__Records provided__:
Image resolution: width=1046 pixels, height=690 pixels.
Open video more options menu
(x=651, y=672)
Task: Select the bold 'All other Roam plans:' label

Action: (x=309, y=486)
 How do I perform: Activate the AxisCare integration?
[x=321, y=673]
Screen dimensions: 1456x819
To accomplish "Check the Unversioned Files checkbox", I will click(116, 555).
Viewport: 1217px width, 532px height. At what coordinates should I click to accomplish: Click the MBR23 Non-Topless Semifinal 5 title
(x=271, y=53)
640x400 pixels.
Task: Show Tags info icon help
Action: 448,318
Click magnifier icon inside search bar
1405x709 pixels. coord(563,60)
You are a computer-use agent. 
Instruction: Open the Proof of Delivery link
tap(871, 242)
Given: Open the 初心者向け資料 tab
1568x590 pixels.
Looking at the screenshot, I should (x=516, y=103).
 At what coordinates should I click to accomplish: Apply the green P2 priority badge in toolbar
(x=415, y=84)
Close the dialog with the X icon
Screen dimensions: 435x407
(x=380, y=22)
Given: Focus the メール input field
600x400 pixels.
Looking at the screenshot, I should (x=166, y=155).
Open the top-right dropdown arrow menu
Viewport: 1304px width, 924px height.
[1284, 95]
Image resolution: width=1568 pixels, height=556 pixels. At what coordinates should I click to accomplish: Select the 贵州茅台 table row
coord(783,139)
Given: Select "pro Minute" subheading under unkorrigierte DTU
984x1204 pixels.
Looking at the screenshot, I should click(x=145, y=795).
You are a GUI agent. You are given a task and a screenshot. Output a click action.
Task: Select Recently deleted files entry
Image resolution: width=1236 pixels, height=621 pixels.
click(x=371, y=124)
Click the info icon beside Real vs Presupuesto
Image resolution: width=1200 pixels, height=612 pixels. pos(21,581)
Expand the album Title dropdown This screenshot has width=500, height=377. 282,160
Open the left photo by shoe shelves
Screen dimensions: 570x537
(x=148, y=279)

__Exercise aim__: Search the material for the string "agent" and return each line that has it.

__Result of this exercise__:
You are a computer-use agent. 
You are a GUI agent. You are given a task and a screenshot. Output a click action.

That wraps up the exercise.